Once you reach the line containing "Task: Click the green" in the data below, restate each line word for word up to and including the one containing "Click the tablet device icon in toolbar".

Supplied records START

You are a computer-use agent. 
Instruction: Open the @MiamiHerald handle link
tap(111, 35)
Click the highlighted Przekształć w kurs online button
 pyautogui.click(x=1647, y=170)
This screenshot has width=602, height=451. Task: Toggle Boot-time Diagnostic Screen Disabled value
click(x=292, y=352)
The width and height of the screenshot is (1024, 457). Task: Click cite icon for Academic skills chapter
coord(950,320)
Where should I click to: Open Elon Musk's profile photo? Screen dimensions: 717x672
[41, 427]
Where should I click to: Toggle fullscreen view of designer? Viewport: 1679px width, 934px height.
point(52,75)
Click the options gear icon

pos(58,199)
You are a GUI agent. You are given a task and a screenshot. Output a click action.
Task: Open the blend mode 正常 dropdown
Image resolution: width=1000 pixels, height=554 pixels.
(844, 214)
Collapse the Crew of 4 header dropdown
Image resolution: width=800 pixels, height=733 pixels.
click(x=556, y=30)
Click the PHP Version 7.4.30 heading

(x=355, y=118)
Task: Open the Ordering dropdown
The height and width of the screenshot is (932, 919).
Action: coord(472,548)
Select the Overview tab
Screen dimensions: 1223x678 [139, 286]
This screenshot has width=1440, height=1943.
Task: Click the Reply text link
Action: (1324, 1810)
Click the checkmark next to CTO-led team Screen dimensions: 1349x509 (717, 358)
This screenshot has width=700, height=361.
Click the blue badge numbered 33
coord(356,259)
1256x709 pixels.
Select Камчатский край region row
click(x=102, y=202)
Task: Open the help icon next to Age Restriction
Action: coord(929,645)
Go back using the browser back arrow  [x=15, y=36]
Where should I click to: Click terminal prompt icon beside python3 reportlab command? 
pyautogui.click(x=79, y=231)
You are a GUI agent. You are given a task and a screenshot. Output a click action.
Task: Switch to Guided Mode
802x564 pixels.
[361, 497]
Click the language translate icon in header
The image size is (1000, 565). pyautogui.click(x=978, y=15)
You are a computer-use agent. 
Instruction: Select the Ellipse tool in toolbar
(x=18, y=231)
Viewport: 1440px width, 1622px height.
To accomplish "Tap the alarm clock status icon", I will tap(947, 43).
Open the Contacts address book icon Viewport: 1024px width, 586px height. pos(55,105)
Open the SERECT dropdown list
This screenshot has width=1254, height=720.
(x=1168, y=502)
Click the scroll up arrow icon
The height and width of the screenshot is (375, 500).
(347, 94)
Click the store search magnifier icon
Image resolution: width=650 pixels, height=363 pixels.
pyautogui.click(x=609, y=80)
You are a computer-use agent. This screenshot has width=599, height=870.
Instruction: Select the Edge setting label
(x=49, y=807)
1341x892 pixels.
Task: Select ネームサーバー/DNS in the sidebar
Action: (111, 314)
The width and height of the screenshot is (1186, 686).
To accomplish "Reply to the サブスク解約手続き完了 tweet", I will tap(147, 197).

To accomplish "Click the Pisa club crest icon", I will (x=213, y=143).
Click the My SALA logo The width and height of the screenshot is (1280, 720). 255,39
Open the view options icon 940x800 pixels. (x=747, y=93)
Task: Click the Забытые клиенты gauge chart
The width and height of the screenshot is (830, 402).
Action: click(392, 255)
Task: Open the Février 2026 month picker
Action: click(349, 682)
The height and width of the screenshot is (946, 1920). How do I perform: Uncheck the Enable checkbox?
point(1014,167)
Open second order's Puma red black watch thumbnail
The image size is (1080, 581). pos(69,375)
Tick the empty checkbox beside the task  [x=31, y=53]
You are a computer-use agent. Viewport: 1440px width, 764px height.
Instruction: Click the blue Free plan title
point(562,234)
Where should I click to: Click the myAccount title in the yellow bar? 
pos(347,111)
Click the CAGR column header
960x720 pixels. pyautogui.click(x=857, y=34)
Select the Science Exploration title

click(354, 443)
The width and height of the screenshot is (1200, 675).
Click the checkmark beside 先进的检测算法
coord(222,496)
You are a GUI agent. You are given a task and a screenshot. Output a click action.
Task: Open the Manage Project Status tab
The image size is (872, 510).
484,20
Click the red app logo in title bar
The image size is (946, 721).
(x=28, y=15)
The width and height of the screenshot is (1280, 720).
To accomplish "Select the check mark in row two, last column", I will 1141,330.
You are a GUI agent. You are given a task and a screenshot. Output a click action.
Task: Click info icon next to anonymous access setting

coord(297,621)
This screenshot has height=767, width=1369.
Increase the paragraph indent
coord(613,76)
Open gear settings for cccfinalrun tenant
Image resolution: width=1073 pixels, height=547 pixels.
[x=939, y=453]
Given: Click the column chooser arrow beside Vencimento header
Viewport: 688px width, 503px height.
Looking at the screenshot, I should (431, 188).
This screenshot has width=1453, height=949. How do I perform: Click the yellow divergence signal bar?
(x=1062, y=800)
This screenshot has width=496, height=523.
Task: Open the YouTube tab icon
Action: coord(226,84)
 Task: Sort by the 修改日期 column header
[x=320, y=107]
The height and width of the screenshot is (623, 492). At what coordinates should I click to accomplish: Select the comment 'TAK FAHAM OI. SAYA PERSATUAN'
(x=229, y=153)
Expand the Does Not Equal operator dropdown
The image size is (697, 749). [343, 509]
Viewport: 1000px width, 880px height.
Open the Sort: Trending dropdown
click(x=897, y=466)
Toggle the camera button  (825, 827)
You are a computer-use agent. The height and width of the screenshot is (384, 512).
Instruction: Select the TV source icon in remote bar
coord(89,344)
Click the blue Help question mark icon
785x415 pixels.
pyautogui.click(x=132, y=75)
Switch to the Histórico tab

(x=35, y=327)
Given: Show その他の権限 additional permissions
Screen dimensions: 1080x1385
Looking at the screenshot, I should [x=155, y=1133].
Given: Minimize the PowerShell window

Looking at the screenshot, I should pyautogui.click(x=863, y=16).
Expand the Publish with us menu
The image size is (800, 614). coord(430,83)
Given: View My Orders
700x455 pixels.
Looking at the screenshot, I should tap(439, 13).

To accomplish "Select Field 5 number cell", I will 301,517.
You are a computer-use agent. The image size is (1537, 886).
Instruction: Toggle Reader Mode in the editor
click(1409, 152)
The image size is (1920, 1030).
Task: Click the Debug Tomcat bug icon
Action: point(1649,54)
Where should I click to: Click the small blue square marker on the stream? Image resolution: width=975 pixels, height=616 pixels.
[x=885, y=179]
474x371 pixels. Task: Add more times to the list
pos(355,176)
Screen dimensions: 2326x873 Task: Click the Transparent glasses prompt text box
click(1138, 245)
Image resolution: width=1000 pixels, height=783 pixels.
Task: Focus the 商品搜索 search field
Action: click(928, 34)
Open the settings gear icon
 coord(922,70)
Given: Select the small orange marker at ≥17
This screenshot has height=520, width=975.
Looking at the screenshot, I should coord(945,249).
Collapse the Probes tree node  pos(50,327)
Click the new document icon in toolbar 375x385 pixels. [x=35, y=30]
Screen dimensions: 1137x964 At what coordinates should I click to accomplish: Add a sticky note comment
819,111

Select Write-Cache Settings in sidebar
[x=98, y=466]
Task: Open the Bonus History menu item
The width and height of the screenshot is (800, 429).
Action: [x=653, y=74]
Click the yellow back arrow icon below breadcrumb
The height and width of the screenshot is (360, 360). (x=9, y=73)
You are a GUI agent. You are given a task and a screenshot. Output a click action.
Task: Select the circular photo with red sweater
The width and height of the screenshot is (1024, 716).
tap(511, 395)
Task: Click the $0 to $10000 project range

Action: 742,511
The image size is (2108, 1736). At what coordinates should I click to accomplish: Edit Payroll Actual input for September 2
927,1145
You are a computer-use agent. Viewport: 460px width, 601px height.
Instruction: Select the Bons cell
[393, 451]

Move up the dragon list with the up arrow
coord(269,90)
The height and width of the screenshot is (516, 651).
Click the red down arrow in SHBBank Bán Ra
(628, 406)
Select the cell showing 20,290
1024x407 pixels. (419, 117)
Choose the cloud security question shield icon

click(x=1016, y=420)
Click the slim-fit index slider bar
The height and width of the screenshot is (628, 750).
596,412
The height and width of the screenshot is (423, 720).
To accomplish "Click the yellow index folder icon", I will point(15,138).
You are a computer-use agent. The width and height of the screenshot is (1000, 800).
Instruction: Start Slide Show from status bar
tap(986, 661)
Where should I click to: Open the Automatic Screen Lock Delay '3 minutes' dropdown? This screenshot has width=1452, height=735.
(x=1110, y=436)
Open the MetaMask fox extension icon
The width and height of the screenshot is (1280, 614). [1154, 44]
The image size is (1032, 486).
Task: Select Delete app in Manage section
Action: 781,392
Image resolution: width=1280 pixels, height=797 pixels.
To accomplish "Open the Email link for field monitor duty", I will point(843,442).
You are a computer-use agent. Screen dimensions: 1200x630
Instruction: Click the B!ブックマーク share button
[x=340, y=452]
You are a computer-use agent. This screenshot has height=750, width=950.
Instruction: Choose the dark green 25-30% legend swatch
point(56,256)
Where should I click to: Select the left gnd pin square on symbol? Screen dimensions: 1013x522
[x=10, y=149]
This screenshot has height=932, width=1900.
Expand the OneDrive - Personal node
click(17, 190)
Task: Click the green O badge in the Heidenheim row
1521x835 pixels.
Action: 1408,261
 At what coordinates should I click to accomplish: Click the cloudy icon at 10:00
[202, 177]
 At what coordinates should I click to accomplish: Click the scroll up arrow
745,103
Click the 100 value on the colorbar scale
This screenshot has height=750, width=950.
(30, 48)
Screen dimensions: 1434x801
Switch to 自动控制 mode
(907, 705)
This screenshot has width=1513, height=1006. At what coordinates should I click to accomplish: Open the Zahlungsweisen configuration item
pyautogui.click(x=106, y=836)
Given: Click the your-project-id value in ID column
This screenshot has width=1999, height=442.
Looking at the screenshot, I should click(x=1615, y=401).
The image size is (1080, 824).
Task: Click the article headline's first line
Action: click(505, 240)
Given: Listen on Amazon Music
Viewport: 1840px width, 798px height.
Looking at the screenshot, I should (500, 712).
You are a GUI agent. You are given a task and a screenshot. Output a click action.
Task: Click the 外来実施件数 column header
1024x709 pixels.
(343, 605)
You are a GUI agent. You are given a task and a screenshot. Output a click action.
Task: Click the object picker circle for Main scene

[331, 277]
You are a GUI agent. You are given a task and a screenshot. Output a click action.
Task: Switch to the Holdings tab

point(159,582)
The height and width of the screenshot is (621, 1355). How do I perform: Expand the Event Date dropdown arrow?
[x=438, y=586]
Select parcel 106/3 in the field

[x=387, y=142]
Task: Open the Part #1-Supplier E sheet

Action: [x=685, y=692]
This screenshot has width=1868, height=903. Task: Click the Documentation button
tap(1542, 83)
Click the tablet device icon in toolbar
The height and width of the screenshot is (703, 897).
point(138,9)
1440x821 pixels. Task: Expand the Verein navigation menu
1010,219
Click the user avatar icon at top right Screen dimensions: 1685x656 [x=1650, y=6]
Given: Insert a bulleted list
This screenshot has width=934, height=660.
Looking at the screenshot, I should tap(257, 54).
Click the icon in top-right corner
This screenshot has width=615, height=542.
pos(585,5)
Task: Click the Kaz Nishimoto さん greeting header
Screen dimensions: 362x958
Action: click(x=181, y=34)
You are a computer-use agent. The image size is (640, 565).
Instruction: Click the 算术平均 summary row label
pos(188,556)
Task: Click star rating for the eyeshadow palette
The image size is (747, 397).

Supplied records END

Exercise result →
Task: Click the green O badge in the Heidenheim row
1521x835 pixels.
Action: 1408,261
 At what coordinates should I click to accomplish: Click the cloudy icon at 10:00
[202, 177]
 At what coordinates should I click to accomplish: Click the scroll up arrow
745,103
Click the 100 value on the colorbar scale
This screenshot has height=750, width=950.
(30, 48)
Screen dimensions: 1434x801
Switch to 自动控制 mode
(907, 705)
This screenshot has width=1513, height=1006. At what coordinates should I click to accomplish: Open the Zahlungsweisen configuration item
pyautogui.click(x=106, y=836)
Given: Click the your-project-id value in ID column
This screenshot has width=1999, height=442.
Looking at the screenshot, I should click(x=1615, y=401).
The image size is (1080, 824).
Task: Click the article headline's first line
Action: click(505, 240)
Given: Listen on Amazon Music
Viewport: 1840px width, 798px height.
Looking at the screenshot, I should (500, 712).
You are a GUI agent. You are given a task and a screenshot. Output a click action.
Task: Click the 外来実施件数 column header
1024x709 pixels.
(343, 605)
You are a GUI agent. You are given a task and a screenshot. Output a click action.
Task: Click the object picker circle for Main scene

[331, 277]
You are a GUI agent. You are given a task and a screenshot. Output a click action.
Task: Switch to the Holdings tab

point(159,582)
The height and width of the screenshot is (621, 1355). How do I perform: Expand the Event Date dropdown arrow?
[x=438, y=586]
Select parcel 106/3 in the field

[x=387, y=142]
Task: Open the Part #1-Supplier E sheet

Action: [x=685, y=692]
This screenshot has width=1868, height=903. Task: Click the Documentation button
tap(1542, 83)
Click the tablet device icon in toolbar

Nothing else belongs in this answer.